Dr. Weisinger's book, Dr. Weisinger's Anger Workout Book is a classic among mental health workers and is now in its 28th printing, and no doubt is one of the reasons that he appeared on The Today Show five consecutive days for their Anger Management Special, as well an appearance on Oprah, and being featured in The New York Times Sunday Business Section. As with giving and taking criticism, Dr. Weisinger applied his knowledge to the working world, the result being Anger at Work, and according to The Library Congress: "Highly Recommended to managers at all levels."

In the mid '90s, Dr. Weisinger was thought to be a world expert in the area of Emotional Intelligence, a subject that he would lecture on at numerous business schools, including NYU, MIT, Penn State, University of Washington, Cornell, and Wharton, where it is now one of their most popular and highly regarded executive education professors. His publications on Emotional Intelligence are numerous and diverse. His signature book on the subject, Emotional Intelligence at Work is considered to be the best book on applying emotional intelligence and can be found on seven continents. Working with the likes of Merrill Lynch, Bank America, Wachovia, Morgan Stanley, Smith Barney, H$R Block, and numerous other financial service companies and making numerous presentations for the Security Industry Association, he became armed with the knowledge to write The Emotionally Intelligent Financial Advisor, the first book on Emotional Intelligence to be customized to a specific industry, and is now doing the same for the Nursing profession and Project Management profession. His article, "Tutored by Television" for TV Guide illustrates how parents can use television to develop the emotional intelligence of their children.
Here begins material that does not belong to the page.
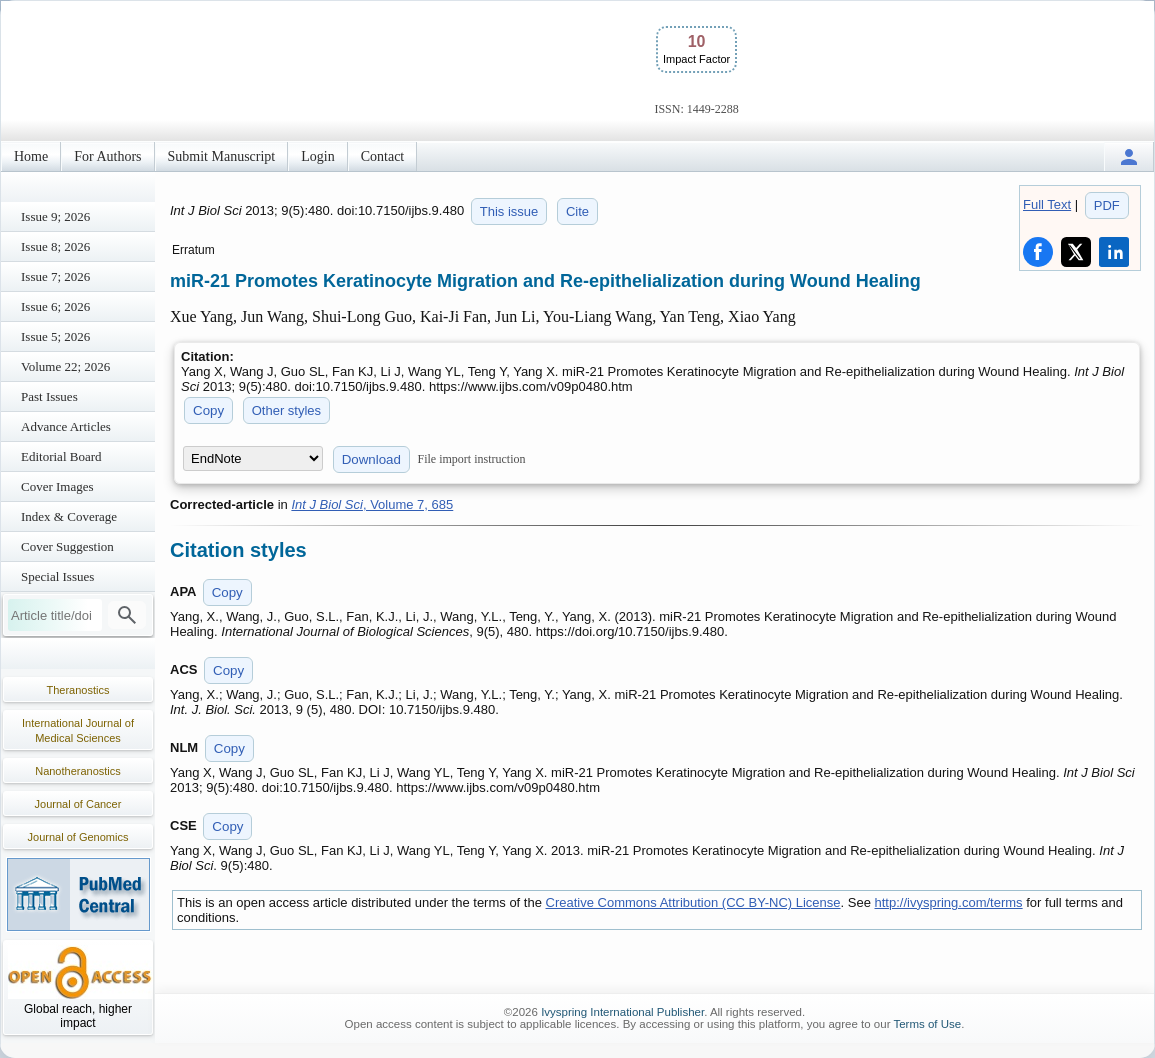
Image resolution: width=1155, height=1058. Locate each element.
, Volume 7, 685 (372, 504)
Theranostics (78, 690)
Always looking for innovative perspectives on human behavior, and always seeming to be ahead of the pack, Dr. Weisinger turned his interest to the evolutionary sciences, particularly evolutionary psychology. His studies in the field that is now called, 'the new science of the mind," took him down a path that, when mixed with clinical expertise, provided startling new thoughts and strategies for handling everyday dilemmas that we all encounter at home and at work. His findings and observations are the subject of his most current work, The Genius of Instinct: Reclaim Mother Nature's Tools for Enhancing our Health, Happiness, Family and Work. The book presents many revelations including the fact that we are hardwired for success, man is more successful than animals because we have more instincts not less, and ruled by reason rather than instinct typically spells disaster. This evolutionary perspective has also helped him generate novel insights into leadership, marriage, parenting, and work.

Dr. Weisinger makes his home in Westport, Ct. where he is currently working on his new book, Flying Like Superman. His father was the story editor of Superman for thirty years!